Composer Mikel Kuehn, formerly of the BGSU faculty and now teaching at Eastman School of Music, explains that his piece “Sfumato” evokes the Renaissance painting technique used to transition from one color to another, and in doing so accentuates stronger outlines. The composition came about after a 2019 visit to Florence, Italy, where he viewed a number of paintings by Leonardo Da Vinci. In “Sfumato” Kuehn draws on all the colors of the orchestra to create a dramatic musical painting.
Shulamit Ran’s “Yearning for Solo Violin & Strings with Cello Obbligato” began with a discussion about honoring the legendary musician Yehudin Menuhin. The theme was to celebrate the violinist through the qualities he embodied – love, beauty of spirit, and humaneness.
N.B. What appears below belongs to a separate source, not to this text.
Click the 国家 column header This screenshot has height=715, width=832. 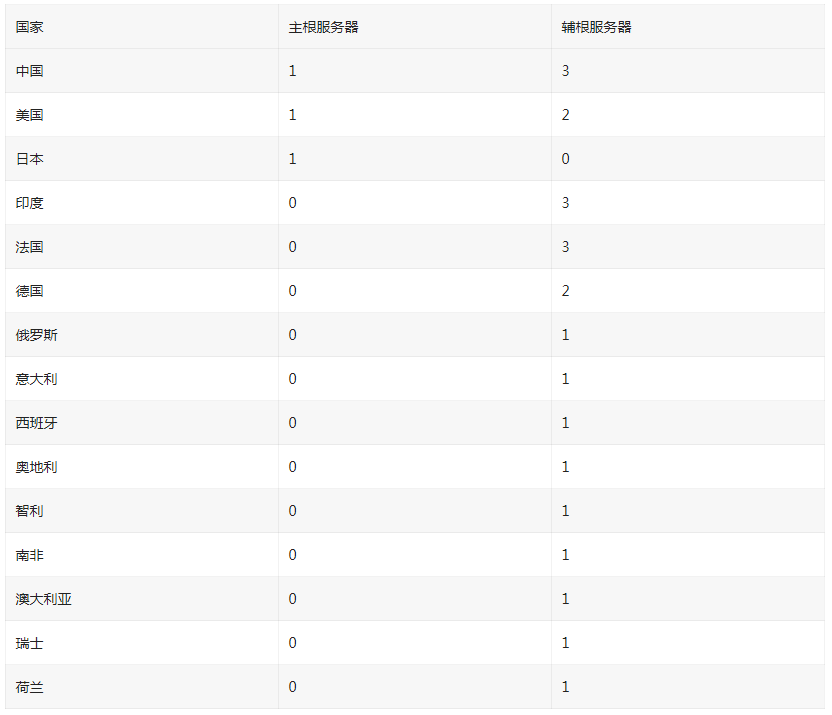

Ran struggled with how to embody those abstract qualities in sound.
It was only when working on her opera “Between Two Worlds (The Dybbuk)” that she understood that the piece should be about the yearning for such qualities. That comes through in the interwoven lines of the soloists, the married duo of violinist Caroline Chin and cellist Brian Snow, both on the BGSU music faculty, as they soar through and above the orchestra.
Gabriela Frank’s “Illapa: Tone Poem for Flute and Orchestra” features another former BGSU faculty member, flutist Conor Nelson, now at the University of Wisconsin-Madison. Nelson introduces the programmatic piece. Making extensive use of the orchestra’s percussion section, Frank depicts the Incan storm god Illapa wreaking havoc over an Andean landscape. The orchestra with Nelson’s flute dancing about rises to depict the ferocity of the storm.
Composer Louis Karchin draws on the poetry of Nobel Prize-winning Irish poet Seamus Heaney for inspiration. “Four Songs on Poems of Seamus Heaney” sets the texts of four descriptive poems about a Roman theater, the music of a rain stick, a winter thunderstorm, and a harbor. Karchin searches for poems where music emerges as he reads. He went through several collections of Heaney verse to select these four. Soprano Heather Buck does the honors of giving voice to Frank’s settings.
The album concludes with Augusta Read Thomas’s “Galaxy Dances, a tone poem.”
Thomas was the gest composer at the New Music Festival both in 2020, when the event was virtual and then in 2021 when it returned in person.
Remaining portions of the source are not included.